Reading text:
Currently all newborn babies (between 3 and 5 days old) are offered newborn bloodspot screening (known as the ‘heel prick’) through their parents/guardians for eight very rare conditions that are treatable if detected early in life. These include:

- cystic fibrosis

- congenital hypothyroidism

- phenylketonuria

- classical galactosaemia

- MCADD (medium-chain acyl-CoA dehydrogenase deficiency)

- Homocystinuria

- maple syrup urine disease

- glutaric aciduria type 1

The most recent expansion of the programme occurred on 3 December 2018 when screening for Medium Chain Acyl-CoA Dehydrogenase Deficiency (MCADD) and Glutaric Aciduria Type 1 (GA1) commenced.

As per recommendation 5, contained within the Scally Review (2018), a National Screening Committee will be established and become operational before the end of 2019. This is to strengthen the governance, transparency and oversight of any proposed new programmes or changes to existing programmes. Similar to the UK National Screening Committee, the Committee’s role will be to undertake an independent assessment of the evidence for screening for a particular condition against internationally accepted criteria and make recommendations accordingly.

Data items:

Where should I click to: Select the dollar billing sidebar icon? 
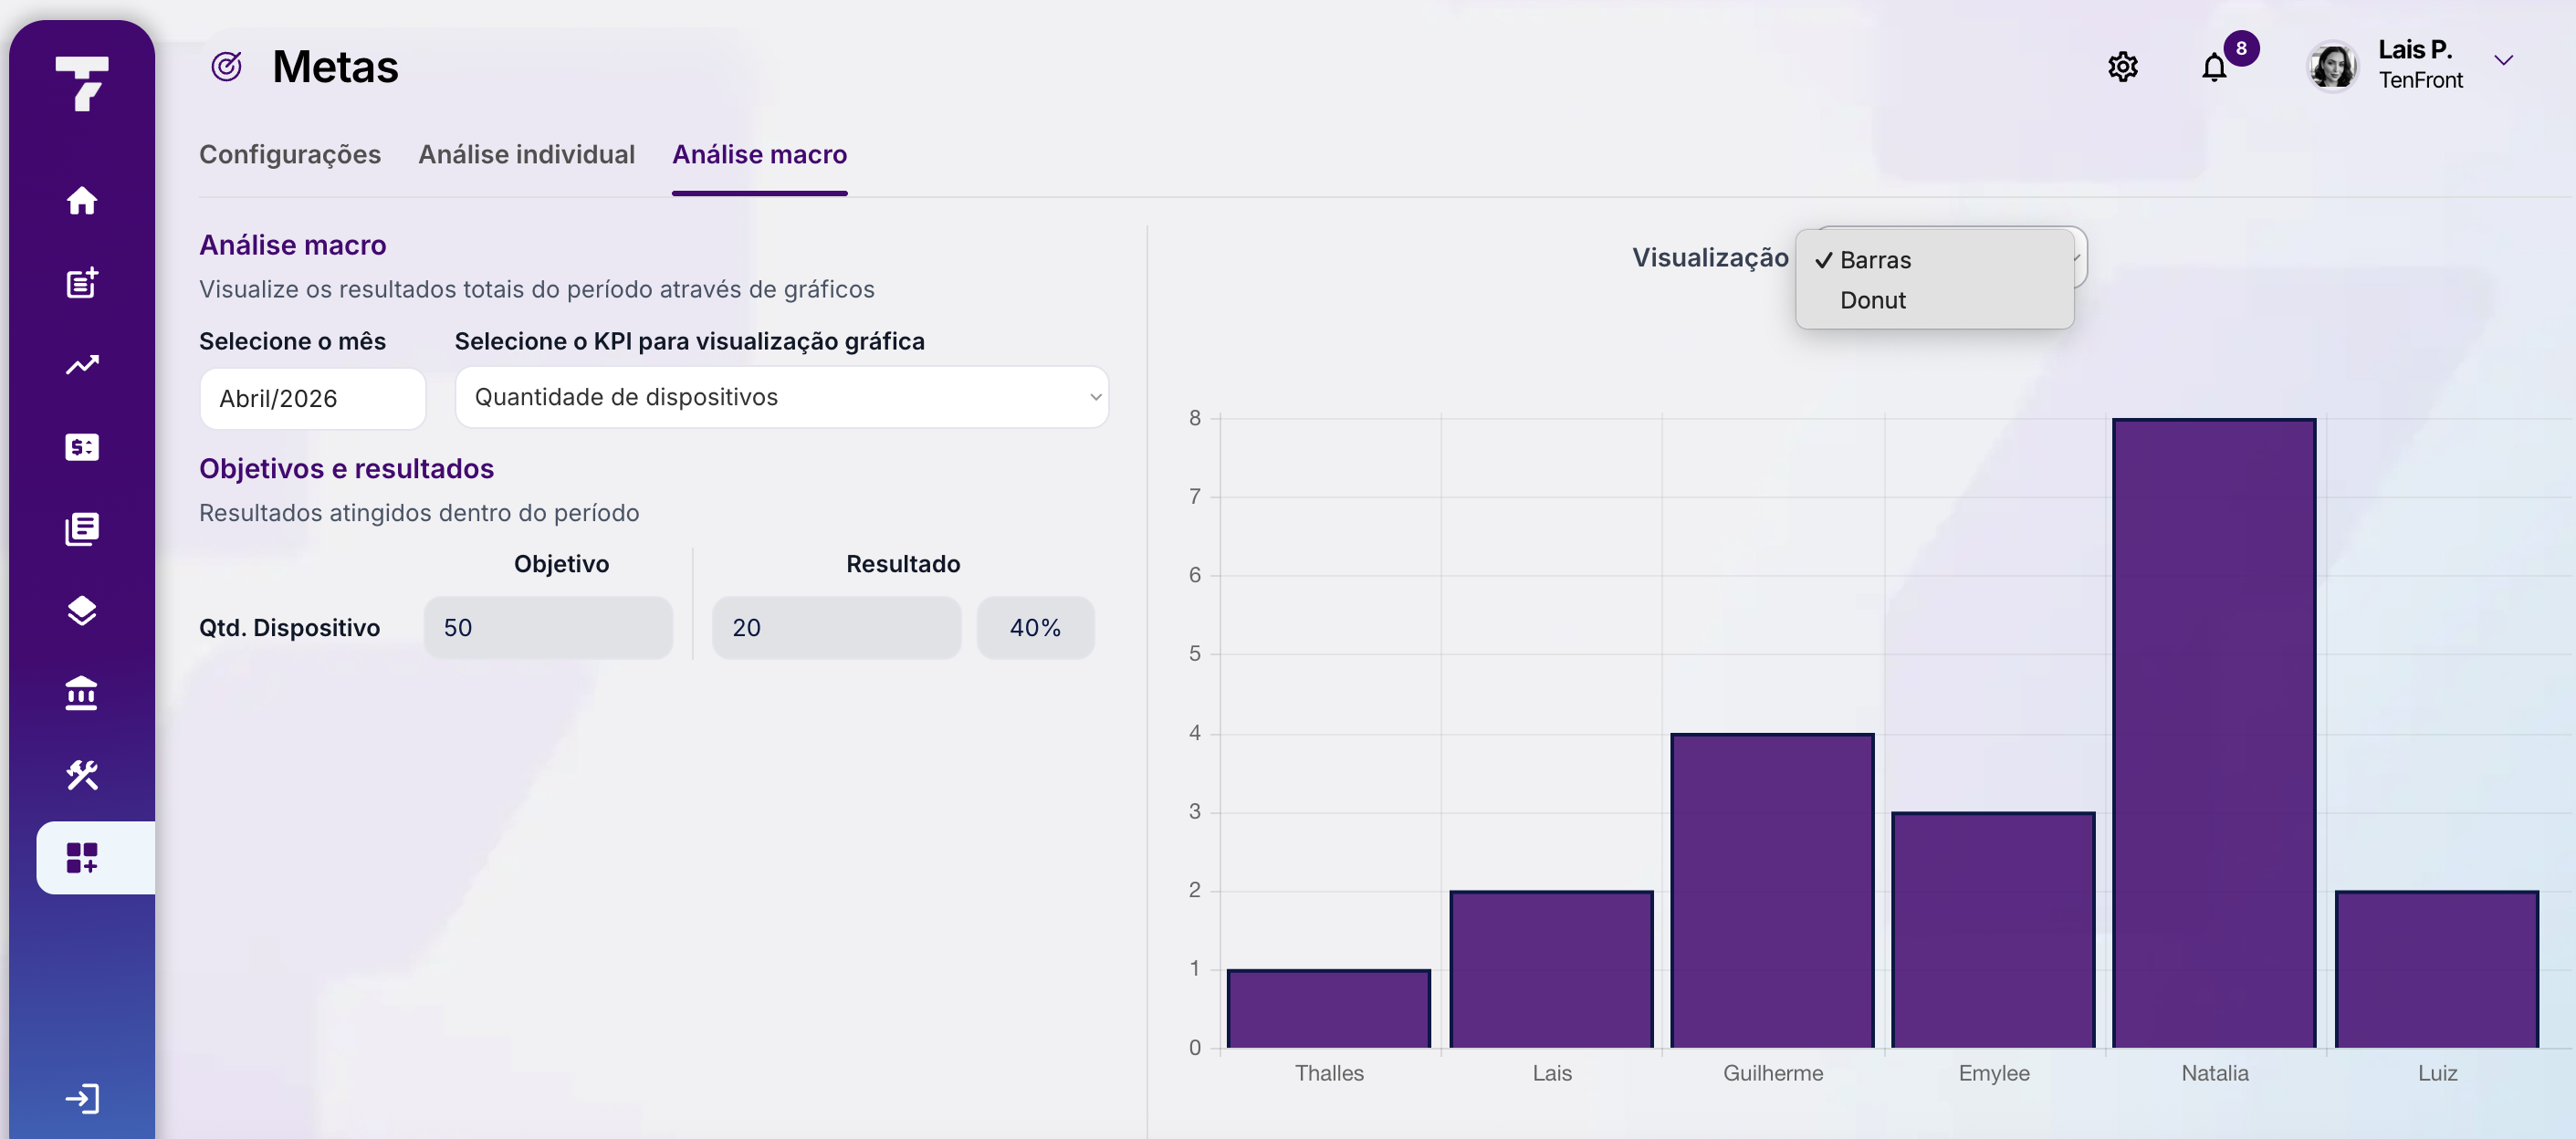82,447
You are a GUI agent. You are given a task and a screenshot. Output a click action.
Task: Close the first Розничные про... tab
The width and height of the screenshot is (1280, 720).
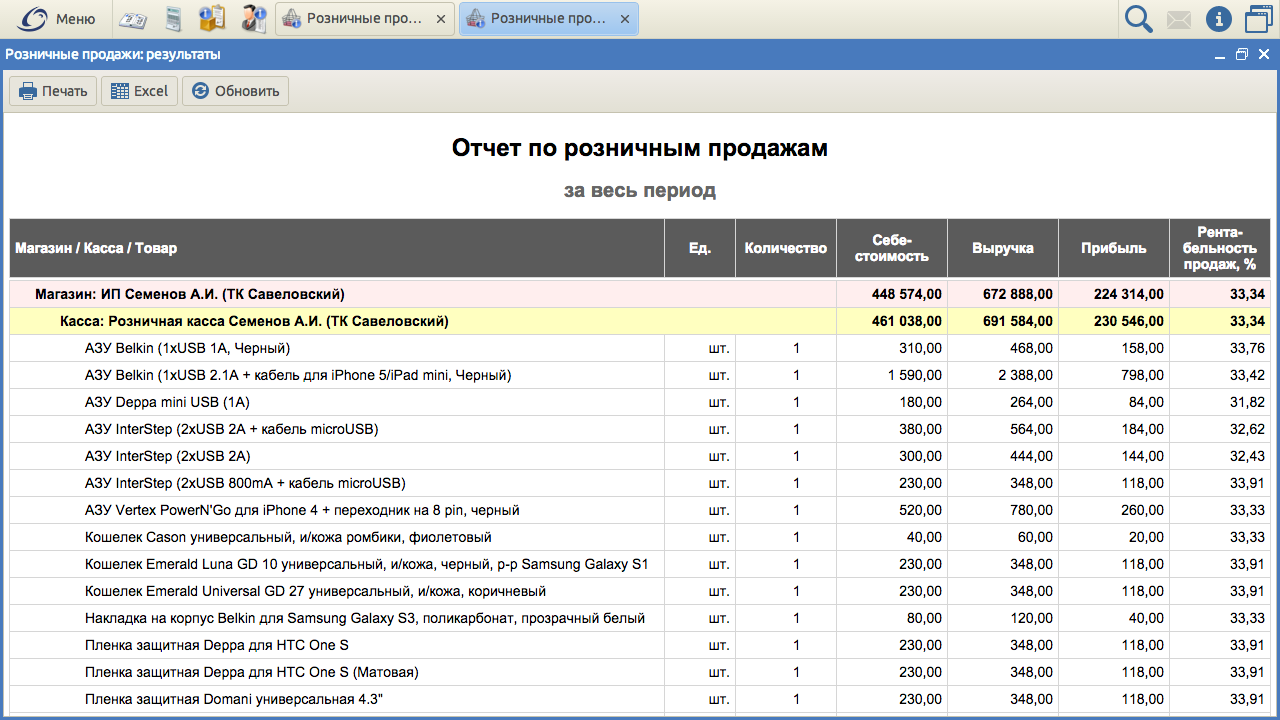(440, 19)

Required action: Continue the text on newborn bloodspot screening and the planned National Screening Committee, starting right after its last sentence.

Task output:
- Interviews for the role of Chairperson took place on 10 June 2019 and I expect to receive a recommendation for appointment this week

- The remaining positions on the NSC will be filled by Expressions of Interest throughout June - August 2019.

Any future potential changes to the National Newborn Bloodspot Screening Programme will be incorporated as part of the Committee's immediate work programme. Ireland, very much like the UK has always evaluated the case for commencing a national screening programme against the international accepted criteria – collectively known as the Wilson Junger criteria. The evidence bar for commencing a screening programme should and must remain high. This ensures that we can be confident that the programme is effective, quality assured and operating as safe as possible.